人潮涌动,虽然没有铺设红毯,可端着相机的摄影师们驻守在大门口,排成一排,大多都是金发面孔,作为稀有的亚洲人,我的出现引起了一阵轰动,他们高声叫着“china”,我对着镜头矜持地笑。

刚笑了没多一会儿,原本被挡在后排的亚洲摄影师们奋力突围,冲到了前排,皆是说着中国话的黑发黄皮肤,其中有一个人还叫出了我的名字,“蔡寻芳,蔡寻芳,看这里,看这里。”

有一个中国女记者举着话筒,挤到我面前,高声问:“来看拉法耶先生的秀,你有什么感想?似乎你是今天唯一受邀的中国女星。”

我向她有礼貌地笑了一下,答道:“我非常荣幸。”

等到进到秀场,指引员一路引我到了正对t台的观众位置,虽然不是第一排,但位置也算十分考前了。坐下不久,服务生就端着满载高脚酒杯的托盘来了,我端起一杯香槟酒,坐在位置上等待。

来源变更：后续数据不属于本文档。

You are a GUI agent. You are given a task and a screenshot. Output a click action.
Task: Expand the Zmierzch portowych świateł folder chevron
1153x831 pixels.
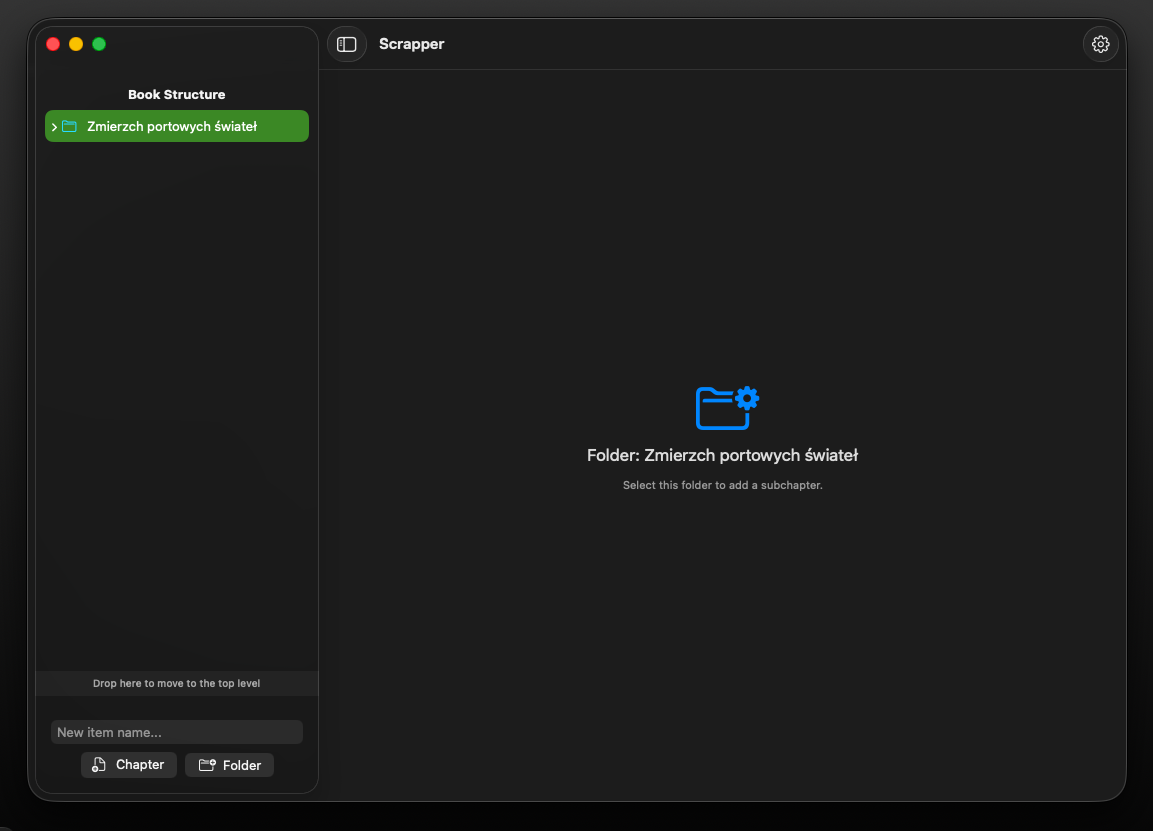(54, 127)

眼风瞄见有闪光灯朝我而来的时候,我就轻捻高脚杯,摆出一个优雅淡定的表情,持续zhuangbi1ity。

秀场灯光突然一暗,音乐声起,模特便一个接着一个从t台上走过,她们的脸上都没有表情,可身上的服装或轻盈或凝重,颜色时而斑斓,时而黯淡,但无一不是匠心独运,剪裁精良。

我想,拉法耶所谓的“真正的法国商品”强调的无外乎“质感”二字,仿佛是一种浑然天成的优雅与质地。
36第 36 章
结尾压轴的服装是一套纯白羽毛拼接而成的长裙;双肩裸│露;白羽在胸前拢成半面圆扇的形状;裙摆前面停留在膝盖以上,后面裙摆却是拖曳在地。白色羽毛飘然旖旎坠地;仿佛是一只骄矜的孔雀。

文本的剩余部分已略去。